■ **TASKS TO CARRY OUT**
1. Translate this sentence from the essay on great pitchers into Spanish: "He led the American League in strikeouts his first seven years in baseball."
2. Repeat the passage of the essay on great pitchers starting with "I saw Atlanta's" and going on through "of the Dodgers.".
3. According to the essay on great pitchers, what was Lefty Grove's lifetime ERA?

::: SELECTED PASSAGE

I've been a die-hard baseball fan for
around thirty years. During that period I have seen some of the greatest
pitchers of all time even if it was only on TV occasionally.
I saw Atlanta's holy trinity of Maddux,
Smoltz and Glavine. I saw Randy Johnson do wondrous things for three different
teams. I saw Pedro be the Yankee's daddy and then turn them into his bitch.
While he'll likely never make it to Cooperstown, I saw just how superb Curt
Schilling was. And I've seen enough of Justin Verlander and Max Scherzer to
know they are among the all-time greats.
And yet of all of them I am convinced the
greatest pitcher of my lifetime – and possibly of all time – is the just
retired Clayton Kershaw of the Dodgers.
This may seem counterintuitive compared to
many of the names above, considering that three of them won well over 300 games
apiece, that Johnson is second on the all-time strikeout list only to Nolan
Ryan and that Maddux and Johnson each have four Cy Young Awards to their
credit. No one's going to call Kershaw a piker – he did win 3 Cy Young Awards,
did twice win 21 games and finished his career with 3052 strikeouts. And few
would argue he hasn't some of the most dominant season in this century: in 2014
he went 21-3 with a 1.77 era which is right up there with Koufax and
Drysdale. And indeed most will agree
that the rules of how pitching works during Kershaw's career are vastly
different then during the majority of those listing above. But Kershaw didn't
even with 250 games before he retired where as Verlander has 266 to his credit.
How could I call Kershaw the greatest of this era, let alone of all time?
To give my answer I actually going to back
further in time. Many years ago I had a chance to read one of the first
editions of Bill James Historical Baseball Abstract. Readers of that tome will
know that there was a section where James used his then relatively little-known
sabermetrics to try and argue who the greatest players in baseball history were
at every position.
When we got to left-handed pitchers he made
the case that Lefty Grove was not just the greatest left-handed pitcher of all
time, but the greatest pitcher of all time full stop. I suspect this was a bold
statement to those convinced the greatest was going to be one of the holy
trinity of pitchers Christy Mathewson, Grover Cleveland Alexander and Walter
Johnson.
No one was going to argue Grove was not one
of the greatest pitchers of all time. He had won 300 games and in the early
1980 that club was not much bigger than it was today. (Tom Seaver, Phil Niekro and
Don Sutton had yet to join it, just to name some of the biggest pitchers of James'
era.) He'd won 20 games or more 8 times, seven consecutively. In 1931 he became
one of only three pitchers since 1920 to win 30 games or more. He led the
American League in strikeouts his first seven years in baseball.
But there was the fact he'd 'only' won 300
games compared to the more than 350 that Mathewson, Johnson and Alexander had
as well as Warren Spahn. And his lifetime ERA of 3.06 offended the sensibilities
of those who thought pitchers could throw with a lower one. Carl Hubbell, for
one, managed to finish with 2.98 ERA and he was essentially Grove's
contemporary.

::::::
::: EXTRACTED MATERIAL

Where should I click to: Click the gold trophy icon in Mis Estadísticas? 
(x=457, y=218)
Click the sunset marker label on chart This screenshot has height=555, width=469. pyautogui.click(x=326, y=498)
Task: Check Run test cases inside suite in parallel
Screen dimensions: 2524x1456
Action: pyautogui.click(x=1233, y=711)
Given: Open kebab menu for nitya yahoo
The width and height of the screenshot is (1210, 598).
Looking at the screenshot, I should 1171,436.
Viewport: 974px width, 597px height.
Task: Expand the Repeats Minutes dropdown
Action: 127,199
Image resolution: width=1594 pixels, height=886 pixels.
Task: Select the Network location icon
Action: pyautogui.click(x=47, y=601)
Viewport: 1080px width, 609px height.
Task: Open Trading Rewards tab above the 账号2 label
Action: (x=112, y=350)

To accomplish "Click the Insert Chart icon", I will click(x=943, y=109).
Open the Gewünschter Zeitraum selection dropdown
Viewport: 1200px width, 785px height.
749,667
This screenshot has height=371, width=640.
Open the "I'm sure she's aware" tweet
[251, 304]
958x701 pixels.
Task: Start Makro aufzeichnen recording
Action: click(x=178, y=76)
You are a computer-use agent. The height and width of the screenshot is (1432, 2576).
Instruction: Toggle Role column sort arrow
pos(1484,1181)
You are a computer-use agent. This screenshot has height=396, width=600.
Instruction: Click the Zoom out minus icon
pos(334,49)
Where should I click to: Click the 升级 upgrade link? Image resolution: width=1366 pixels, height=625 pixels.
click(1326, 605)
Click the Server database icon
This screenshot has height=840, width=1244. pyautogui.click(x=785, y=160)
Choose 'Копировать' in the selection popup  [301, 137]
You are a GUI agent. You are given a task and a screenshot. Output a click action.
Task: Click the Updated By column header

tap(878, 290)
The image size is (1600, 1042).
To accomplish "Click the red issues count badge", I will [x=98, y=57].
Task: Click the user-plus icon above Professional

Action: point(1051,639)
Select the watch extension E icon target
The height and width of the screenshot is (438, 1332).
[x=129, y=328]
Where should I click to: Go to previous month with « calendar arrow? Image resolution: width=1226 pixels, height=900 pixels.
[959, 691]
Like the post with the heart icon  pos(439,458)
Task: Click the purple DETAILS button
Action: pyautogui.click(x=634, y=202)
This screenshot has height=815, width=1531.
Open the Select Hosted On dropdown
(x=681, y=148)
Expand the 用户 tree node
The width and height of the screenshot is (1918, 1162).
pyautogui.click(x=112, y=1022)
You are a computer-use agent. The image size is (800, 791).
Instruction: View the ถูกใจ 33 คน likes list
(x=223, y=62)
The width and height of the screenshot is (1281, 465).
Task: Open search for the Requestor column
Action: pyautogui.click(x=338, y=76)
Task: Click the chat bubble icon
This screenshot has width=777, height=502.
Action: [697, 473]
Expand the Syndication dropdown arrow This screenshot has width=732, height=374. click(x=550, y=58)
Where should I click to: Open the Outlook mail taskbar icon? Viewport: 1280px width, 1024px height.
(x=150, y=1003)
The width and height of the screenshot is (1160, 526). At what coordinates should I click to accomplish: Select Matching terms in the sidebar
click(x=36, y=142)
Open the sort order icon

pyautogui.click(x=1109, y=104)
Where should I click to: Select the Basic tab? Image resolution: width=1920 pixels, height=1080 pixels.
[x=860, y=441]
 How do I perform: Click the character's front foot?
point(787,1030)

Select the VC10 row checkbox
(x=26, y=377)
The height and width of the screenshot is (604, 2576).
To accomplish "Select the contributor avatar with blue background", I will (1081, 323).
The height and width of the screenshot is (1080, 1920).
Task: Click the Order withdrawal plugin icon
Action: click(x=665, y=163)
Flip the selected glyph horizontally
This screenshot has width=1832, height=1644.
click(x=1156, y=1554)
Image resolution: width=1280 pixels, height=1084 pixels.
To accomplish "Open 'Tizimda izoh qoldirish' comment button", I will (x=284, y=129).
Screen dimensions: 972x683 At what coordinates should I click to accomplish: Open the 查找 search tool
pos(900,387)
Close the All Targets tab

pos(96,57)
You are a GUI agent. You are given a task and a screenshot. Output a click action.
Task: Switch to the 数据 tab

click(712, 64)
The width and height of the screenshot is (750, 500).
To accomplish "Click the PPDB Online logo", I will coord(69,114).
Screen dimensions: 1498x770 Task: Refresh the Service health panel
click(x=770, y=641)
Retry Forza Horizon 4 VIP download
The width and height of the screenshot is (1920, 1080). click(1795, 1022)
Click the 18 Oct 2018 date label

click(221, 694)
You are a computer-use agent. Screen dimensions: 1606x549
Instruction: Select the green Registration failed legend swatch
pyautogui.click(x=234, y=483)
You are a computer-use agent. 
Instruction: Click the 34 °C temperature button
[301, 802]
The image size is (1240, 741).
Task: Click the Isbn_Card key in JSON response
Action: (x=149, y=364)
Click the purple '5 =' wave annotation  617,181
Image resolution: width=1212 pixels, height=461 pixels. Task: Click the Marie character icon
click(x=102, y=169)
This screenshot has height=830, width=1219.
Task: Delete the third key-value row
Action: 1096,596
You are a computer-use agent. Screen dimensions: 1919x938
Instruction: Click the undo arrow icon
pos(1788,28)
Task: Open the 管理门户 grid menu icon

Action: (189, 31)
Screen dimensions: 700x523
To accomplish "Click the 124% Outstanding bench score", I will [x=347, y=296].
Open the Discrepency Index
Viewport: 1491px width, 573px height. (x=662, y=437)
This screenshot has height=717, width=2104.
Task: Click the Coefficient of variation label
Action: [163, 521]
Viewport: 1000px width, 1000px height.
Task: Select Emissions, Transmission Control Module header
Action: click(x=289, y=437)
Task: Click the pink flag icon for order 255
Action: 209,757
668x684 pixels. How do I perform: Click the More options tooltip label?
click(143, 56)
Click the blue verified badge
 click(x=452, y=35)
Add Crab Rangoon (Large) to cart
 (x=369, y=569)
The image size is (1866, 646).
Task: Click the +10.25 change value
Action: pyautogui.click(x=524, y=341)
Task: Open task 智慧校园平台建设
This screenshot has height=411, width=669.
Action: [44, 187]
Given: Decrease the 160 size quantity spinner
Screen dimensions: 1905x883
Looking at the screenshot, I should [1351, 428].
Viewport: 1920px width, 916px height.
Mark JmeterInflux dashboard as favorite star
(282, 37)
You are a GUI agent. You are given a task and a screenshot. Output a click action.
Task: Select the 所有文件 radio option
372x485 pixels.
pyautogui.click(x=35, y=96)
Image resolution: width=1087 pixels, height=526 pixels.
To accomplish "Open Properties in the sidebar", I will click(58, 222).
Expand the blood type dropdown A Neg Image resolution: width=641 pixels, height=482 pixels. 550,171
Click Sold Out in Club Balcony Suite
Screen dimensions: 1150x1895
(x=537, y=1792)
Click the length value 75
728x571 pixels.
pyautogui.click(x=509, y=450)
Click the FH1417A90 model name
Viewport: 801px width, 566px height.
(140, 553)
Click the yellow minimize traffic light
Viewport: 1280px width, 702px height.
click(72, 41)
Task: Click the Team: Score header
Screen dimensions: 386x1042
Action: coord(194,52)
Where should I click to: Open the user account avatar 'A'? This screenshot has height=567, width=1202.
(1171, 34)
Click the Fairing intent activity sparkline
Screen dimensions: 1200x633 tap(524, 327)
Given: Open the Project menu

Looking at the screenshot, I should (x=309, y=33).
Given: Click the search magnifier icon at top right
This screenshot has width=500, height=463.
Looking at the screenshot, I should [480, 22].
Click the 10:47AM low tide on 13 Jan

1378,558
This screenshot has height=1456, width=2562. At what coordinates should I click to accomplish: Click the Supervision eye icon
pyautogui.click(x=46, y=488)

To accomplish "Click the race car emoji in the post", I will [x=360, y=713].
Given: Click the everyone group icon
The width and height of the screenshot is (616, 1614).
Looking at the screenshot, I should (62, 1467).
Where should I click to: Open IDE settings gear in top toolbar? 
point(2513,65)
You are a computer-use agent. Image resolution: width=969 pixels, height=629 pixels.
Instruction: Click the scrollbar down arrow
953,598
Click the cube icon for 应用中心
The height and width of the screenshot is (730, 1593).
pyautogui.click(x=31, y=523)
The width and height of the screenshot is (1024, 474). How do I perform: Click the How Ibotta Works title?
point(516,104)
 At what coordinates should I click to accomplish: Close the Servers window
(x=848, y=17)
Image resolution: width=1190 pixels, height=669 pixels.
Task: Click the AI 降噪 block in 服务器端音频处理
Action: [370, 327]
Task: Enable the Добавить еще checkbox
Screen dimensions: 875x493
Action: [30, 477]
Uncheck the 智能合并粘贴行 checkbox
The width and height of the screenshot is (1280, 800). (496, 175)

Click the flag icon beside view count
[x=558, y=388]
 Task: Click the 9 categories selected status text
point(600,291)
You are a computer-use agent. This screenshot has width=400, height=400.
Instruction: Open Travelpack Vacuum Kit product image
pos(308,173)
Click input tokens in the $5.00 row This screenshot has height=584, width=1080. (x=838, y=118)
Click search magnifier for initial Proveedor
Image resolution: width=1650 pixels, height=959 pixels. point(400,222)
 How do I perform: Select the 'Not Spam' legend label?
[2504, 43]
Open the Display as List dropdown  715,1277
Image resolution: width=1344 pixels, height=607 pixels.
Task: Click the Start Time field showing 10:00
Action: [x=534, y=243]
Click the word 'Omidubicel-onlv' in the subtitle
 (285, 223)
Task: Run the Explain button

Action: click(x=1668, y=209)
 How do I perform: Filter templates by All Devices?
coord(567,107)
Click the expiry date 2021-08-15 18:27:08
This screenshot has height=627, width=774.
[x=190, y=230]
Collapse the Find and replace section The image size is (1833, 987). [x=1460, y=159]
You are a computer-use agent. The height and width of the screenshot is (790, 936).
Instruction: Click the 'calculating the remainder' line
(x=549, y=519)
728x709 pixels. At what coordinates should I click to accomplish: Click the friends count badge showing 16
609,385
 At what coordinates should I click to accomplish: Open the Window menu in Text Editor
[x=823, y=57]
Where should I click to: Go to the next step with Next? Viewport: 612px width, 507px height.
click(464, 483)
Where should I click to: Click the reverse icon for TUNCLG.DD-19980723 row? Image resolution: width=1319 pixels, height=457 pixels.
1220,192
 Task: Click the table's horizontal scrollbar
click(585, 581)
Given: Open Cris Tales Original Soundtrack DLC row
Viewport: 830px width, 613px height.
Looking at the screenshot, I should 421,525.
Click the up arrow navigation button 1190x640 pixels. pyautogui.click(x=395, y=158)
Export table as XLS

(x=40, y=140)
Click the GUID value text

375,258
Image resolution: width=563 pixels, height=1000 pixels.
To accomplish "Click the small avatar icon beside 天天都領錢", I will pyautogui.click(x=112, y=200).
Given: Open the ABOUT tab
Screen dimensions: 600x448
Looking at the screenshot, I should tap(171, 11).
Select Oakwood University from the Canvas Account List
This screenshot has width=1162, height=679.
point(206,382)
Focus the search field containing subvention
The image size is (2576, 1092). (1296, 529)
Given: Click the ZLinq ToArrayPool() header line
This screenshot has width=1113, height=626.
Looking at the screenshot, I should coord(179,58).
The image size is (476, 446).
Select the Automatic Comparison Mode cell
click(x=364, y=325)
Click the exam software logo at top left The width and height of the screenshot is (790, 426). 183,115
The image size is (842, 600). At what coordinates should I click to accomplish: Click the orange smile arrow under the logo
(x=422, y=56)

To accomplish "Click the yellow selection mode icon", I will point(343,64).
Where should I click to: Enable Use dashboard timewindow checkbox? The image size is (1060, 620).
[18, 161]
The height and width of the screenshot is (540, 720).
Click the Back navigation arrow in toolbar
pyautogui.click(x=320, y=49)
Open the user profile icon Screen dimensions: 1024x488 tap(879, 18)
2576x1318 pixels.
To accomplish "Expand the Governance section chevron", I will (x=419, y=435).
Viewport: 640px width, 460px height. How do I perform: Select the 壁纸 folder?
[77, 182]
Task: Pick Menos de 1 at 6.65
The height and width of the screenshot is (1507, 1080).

::::::

■ **RESULTS OF THE EXERCISE**
1. Lideró la Liga Americana en ponches en sus primeros siete años en el béisbol.

2.
I saw Atlanta's holy trinity of Maddux,
Smoltz and Glavine. I saw Randy Johnson do wondrous things for three different
teams. I saw Pedro be the Yankee's daddy and then turn them into his bitch.
While he'll likely never make it to Cooperstown, I saw just how superb Curt
Schilling was. And I've seen enough of Justin Verlander and Max Scherzer to
know they are among the all-time greats.
And yet of all of them I am convinced the
greatest pitcher of my lifetime – and possibly of all time – is the just
retired Clayton Kershaw of the Dodgers.

3. 3.06